What is being asked: Each record that follows should be transcribed word for word.

Information given:
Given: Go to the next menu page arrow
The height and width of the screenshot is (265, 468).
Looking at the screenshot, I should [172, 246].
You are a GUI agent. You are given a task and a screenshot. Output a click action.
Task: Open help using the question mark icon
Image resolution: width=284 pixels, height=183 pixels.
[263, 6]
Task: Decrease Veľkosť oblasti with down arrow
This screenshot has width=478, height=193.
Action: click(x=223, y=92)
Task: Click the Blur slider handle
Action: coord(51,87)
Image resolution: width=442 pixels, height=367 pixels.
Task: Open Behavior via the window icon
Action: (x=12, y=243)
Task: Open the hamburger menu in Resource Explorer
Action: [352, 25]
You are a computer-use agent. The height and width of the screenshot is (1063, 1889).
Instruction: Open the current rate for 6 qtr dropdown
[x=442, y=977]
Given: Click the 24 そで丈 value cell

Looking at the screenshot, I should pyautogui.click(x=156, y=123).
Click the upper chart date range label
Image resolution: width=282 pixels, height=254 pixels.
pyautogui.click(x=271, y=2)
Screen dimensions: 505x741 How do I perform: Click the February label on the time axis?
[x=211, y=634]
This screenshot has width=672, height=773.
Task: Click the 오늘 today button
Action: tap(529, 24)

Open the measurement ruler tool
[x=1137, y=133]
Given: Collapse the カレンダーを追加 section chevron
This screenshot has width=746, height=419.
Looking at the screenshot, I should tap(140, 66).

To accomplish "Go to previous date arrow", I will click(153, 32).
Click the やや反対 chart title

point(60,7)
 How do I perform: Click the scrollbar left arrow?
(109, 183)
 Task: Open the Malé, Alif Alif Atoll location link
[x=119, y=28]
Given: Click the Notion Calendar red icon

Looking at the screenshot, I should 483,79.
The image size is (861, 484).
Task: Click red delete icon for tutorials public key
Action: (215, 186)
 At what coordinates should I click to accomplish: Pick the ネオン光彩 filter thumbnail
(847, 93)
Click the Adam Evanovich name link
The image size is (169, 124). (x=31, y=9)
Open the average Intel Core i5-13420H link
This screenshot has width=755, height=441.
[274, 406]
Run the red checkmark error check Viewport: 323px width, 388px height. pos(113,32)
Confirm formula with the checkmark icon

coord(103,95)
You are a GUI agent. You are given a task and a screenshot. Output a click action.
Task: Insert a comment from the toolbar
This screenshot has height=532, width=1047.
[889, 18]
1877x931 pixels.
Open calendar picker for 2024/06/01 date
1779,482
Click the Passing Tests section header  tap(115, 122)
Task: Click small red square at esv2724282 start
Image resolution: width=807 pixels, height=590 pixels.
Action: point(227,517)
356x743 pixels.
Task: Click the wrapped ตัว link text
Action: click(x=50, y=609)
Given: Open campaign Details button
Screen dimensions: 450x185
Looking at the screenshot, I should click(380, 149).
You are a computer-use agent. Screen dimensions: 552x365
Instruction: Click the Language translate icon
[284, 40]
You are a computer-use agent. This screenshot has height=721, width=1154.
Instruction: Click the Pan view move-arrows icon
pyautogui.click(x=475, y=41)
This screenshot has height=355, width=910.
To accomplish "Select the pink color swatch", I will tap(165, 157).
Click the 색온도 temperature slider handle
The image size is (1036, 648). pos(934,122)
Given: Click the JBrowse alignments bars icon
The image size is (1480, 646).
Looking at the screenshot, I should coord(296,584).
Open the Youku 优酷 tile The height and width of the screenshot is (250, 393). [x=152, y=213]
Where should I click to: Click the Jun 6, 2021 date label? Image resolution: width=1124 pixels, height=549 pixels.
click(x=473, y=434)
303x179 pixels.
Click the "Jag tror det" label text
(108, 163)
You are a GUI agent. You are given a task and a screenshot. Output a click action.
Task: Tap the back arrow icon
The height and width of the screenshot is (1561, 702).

Problem solution:
Given: Go to the next menu page arrow
The height and width of the screenshot is (265, 468).
Looking at the screenshot, I should [172, 246].
You are a GUI agent. You are given a task and a screenshot. Output a click action.
Task: Open help using the question mark icon
Image resolution: width=284 pixels, height=183 pixels.
[263, 6]
Task: Decrease Veľkosť oblasti with down arrow
This screenshot has width=478, height=193.
Action: click(x=223, y=92)
Task: Click the Blur slider handle
Action: coord(51,87)
Image resolution: width=442 pixels, height=367 pixels.
Task: Open Behavior via the window icon
Action: (x=12, y=243)
Task: Open the hamburger menu in Resource Explorer
Action: [352, 25]
You are a computer-use agent. The height and width of the screenshot is (1063, 1889).
Instruction: Open the current rate for 6 qtr dropdown
[x=442, y=977]
Given: Click the 24 そで丈 value cell

Looking at the screenshot, I should pyautogui.click(x=156, y=123).
Click the upper chart date range label
Image resolution: width=282 pixels, height=254 pixels.
pyautogui.click(x=271, y=2)
Screen dimensions: 505x741 How do I perform: Click the February label on the time axis?
[x=211, y=634]
This screenshot has width=672, height=773.
Task: Click the 오늘 today button
Action: tap(529, 24)

Open the measurement ruler tool
[x=1137, y=133]
Given: Collapse the カレンダーを追加 section chevron
This screenshot has width=746, height=419.
Looking at the screenshot, I should tap(140, 66).

To accomplish "Go to previous date arrow", I will click(153, 32).
Click the やや反対 chart title

point(60,7)
 How do I perform: Click the scrollbar left arrow?
(109, 183)
 Task: Open the Malé, Alif Alif Atoll location link
[x=119, y=28]
Given: Click the Notion Calendar red icon

Looking at the screenshot, I should 483,79.
The image size is (861, 484).
Task: Click red delete icon for tutorials public key
Action: (215, 186)
 At what coordinates should I click to accomplish: Pick the ネオン光彩 filter thumbnail
(847, 93)
Click the Adam Evanovich name link
The image size is (169, 124). (x=31, y=9)
Open the average Intel Core i5-13420H link
This screenshot has width=755, height=441.
[274, 406]
Run the red checkmark error check Viewport: 323px width, 388px height. pos(113,32)
Confirm formula with the checkmark icon

coord(103,95)
You are a GUI agent. You are given a task and a screenshot. Output a click action.
Task: Insert a comment from the toolbar
This screenshot has height=532, width=1047.
[889, 18]
1877x931 pixels.
Open calendar picker for 2024/06/01 date
1779,482
Click the Passing Tests section header  tap(115, 122)
Task: Click small red square at esv2724282 start
Image resolution: width=807 pixels, height=590 pixels.
Action: point(227,517)
356x743 pixels.
Task: Click the wrapped ตัว link text
Action: click(x=50, y=609)
Given: Open campaign Details button
Screen dimensions: 450x185
Looking at the screenshot, I should click(380, 149).
You are a computer-use agent. Screen dimensions: 552x365
Instruction: Click the Language translate icon
[284, 40]
You are a computer-use agent. This screenshot has height=721, width=1154.
Instruction: Click the Pan view move-arrows icon
pyautogui.click(x=475, y=41)
This screenshot has height=355, width=910.
To accomplish "Select the pink color swatch", I will tap(165, 157).
Click the 색온도 temperature slider handle
The image size is (1036, 648). pos(934,122)
Given: Click the JBrowse alignments bars icon
The image size is (1480, 646).
Looking at the screenshot, I should coord(296,584).
Open the Youku 优酷 tile The height and width of the screenshot is (250, 393). [x=152, y=213]
Where should I click to: Click the Jun 6, 2021 date label? Image resolution: width=1124 pixels, height=549 pixels.
click(x=473, y=434)
303x179 pixels.
Click the "Jag tror det" label text
(108, 163)
You are a GUI agent. You are given a task and a screenshot. Output a click action.
Task: Tap the back arrow icon
The height and width of the screenshot is (1561, 702).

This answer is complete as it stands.